Вскорости после этого обеда, для горняка столь знаменательного, Сталину подали список претендентов, могущих возглавить министерство, а чтобы вождю было легче в нем ориентироваться, три из десятка фамилий были подчеркнуты.
Засядько среди этих трех не было, и Сталин не без нарочитого удивления спросил: мол, почему это?
— Есть за ним одна слабость, — начали деликатно объяснять вождю. — Неравнодушен к спиртному…
Но Сталин — конечно же, вынув изо рта знаменитую свою трубку, — со значением в голосе произнес:
— Засядько норму знает!
Но что касается так называемой ненормативнойлексики, тут у нового министра не было удержу. Под тяжестью печально известных «девяти этажей» перед Засядько гнул головы сильный пол и навзрыд плакал слабый. Во время отраслевых селекторных совещаний отборная ругань неслась из конца в конец по всей одной шестой части света: от Украины до Сахалина.
Но однажды Засядько пригласили к Сталину. В приемной, где кроме них никого больше не было, неизменный секретарь Сталина, Поскребышев указал на кресло и как бы между прочим сказал:
— Потерпите, я пока выйду.
И зазвучал из усилителей записанный на магнитофонную ленту громкий крутой мат министра.
Длился он пятнадцать минут.
Потом раздался тихий, тоже записанный на пленку, голос вождя:
— Ви свободны, товарищ Засядько!
Тут же в приемную вошел Поскребышев, буднично сказал:
— Приём окончен.
А?!..
Не станем дразнить гусей, не будем давать основание говорить, что и тут, мол, нам «не хватает Сталина», — мы совсем о другом.
О нашей речи. О слове.
Что оно тогда значило? Что — теперь?
И что оно для человека вообще значит, слово.
Принято считать, что черная брань, которая якобы «на вороту не виснет», особенно пышно расцвела в годы крайнего напряжения всех и вся — как раз в военные и послевоенные годы. Во всяком случае сам я тоже долго считал, что старшие мои, прошедшие фронт коллеги, собратья по перу и устному слову, оттого-то крепких выражений и не стесняются, что в своё время «хватили всякого».
Но так ли это? Не совсем так? Или — совсем не так?
Сегодняшние размышления о языке невольно заставили меня вернуться и к своим текстам, и к своим героям, и к дорогим сердцу людям, оставившим по себе светлую память.
Вот страничка из моей повести «Я — не Гавриил Попов»: «Дедушка Гаврюша, Гавриил Павлович, был добрейший, деликатнейший человек, не сказавший при мне ни одного грубого слова, и однажды я спросил его: „Но ведь когда-то вам приходилось материться, отец?.. Что ж вы?
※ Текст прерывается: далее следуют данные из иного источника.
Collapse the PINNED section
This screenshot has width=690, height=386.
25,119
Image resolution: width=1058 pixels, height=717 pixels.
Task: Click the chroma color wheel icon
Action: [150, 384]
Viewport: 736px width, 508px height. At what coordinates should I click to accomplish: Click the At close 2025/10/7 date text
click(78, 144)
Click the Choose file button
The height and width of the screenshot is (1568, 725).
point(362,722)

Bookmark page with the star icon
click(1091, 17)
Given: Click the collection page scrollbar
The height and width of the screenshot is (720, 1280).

За всю войну…“
Он не дал мне договорить:
— Был один случай, был!
— Один? — спросил я с подчеркнутым недоверием.
— Но зато это сильно помогло! — сказал он очень горячо. — Я потом даже думал иногда: может, потому-то… дурное слово… и оказалось такое крепкое, что я вложил в него все, ты понимаешь?.. Другие по делу и без дела матерятся всю жизнь… некоторые вон чуть не всякую минуту — слышать бывает тошно. А я только один раз, но зато так дал!
Я, конечно, подтрунивал над ним:
— И что же это за случай был, когда вы, папа, так дали?
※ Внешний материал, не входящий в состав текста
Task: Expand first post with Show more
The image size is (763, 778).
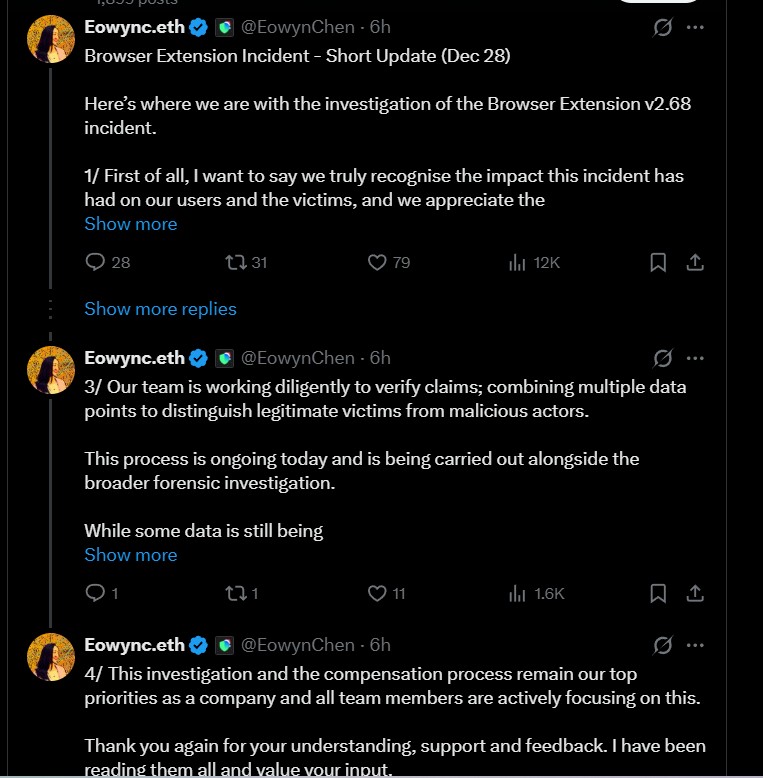Action: (130, 224)
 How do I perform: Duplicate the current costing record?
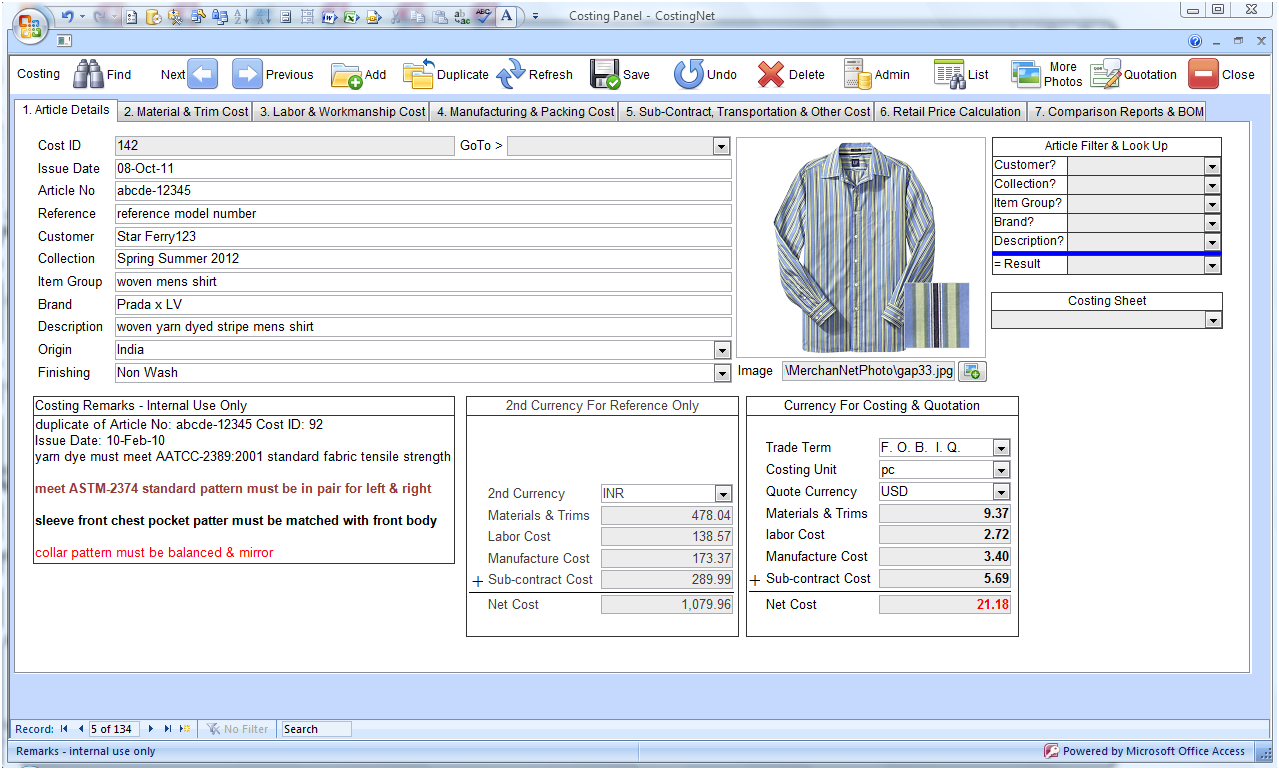(x=419, y=74)
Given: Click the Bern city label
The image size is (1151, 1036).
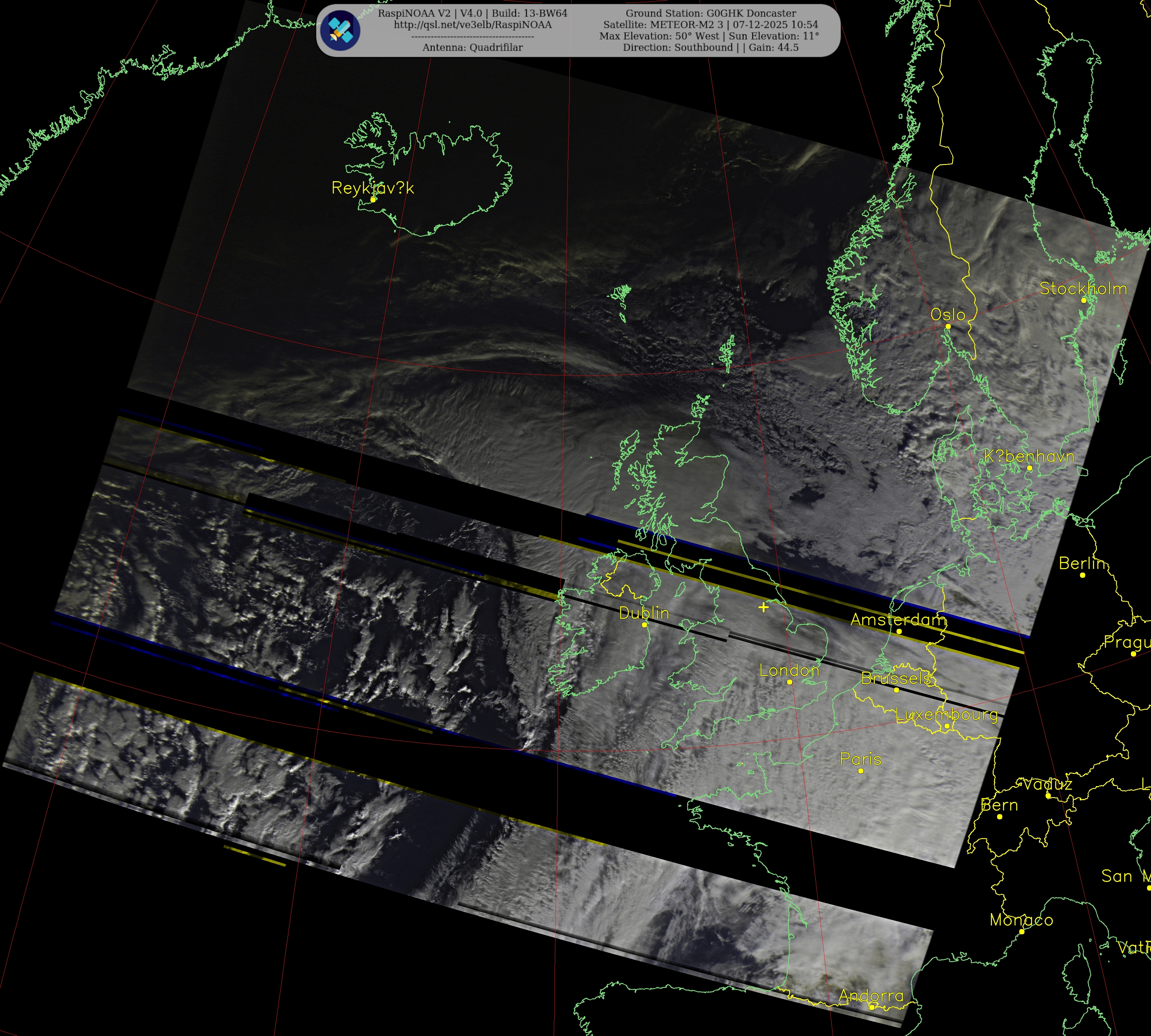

— Это в сорок втором, — стал он рассказывать. — Самые плохие дела на фронте. А мы через тайгу в Забайкалье везем глинозем для алюминиевого завода… Завод может стать. Ты понимаешь? Алюминий! Тогда говорили: это — крылья сталинских соколов, алюминий. А я — начальник колонны. Меня предупредили: не прибудет груз в срок — под расстрел. Тогда не чикались!.. А дочкам моим тогда: одной четыре годика, другой — три… И вот засел передний ЗИС, и нечем вытащить, ты понимаешь, — передний. Все водители повылазили — подтолкнуть. Бились-бились, нет — и всё. Только садится ещё крепче. Был бы легче груз, а то — глинозем. И под колесами глина. Клей!.. Схватила намертво. Солдатики уже устали, всё: нету сил!.. Давно не евши и не пивши. Прошу их: родные, последний раз!.. И вот, ты знаешь… я сиротой рос. Мамы своей не помнил. И во сне даже ни разу не видел. А тут она появляется как живая, и я понимаю: это она, мама!.. И говорит мне ясно-ясно: не стесняйся, сынок!.. Надо тебе — закричи. Да так настойчиво. Взялись опять, но никто уже и не верит: машина даже не качнется… И тут я уловил тот момент, когда все напряглись, и заорал страшным голосом — никогда я раньше так не кричал… ни до, ни после: „Па-шла-а!“ Ну, и это — дурное слово вслед. Заорал тоже. Такая-сякая, мол, машина. Пошла — туда её! И, ты знаешь, как они навалились, солдатики?! А ведь уже надежды не было: всё!.. И вдруг — вынесли. И правда что — на плечах. А я заплакал. И от радости за все, и оттого, что мама, которой я раньше никогда не видал, тут вдруг пришла и помогла мне. Да интересно как: закричать разрешила. Даже как будто подсказала — да так настойчиво! Мама… ну, как живая. Так поглядела на меня, как будто улыбнулась и подбодрила: мол, дочки маленькие ждут, Валюша и Любочка… Не стесняйся!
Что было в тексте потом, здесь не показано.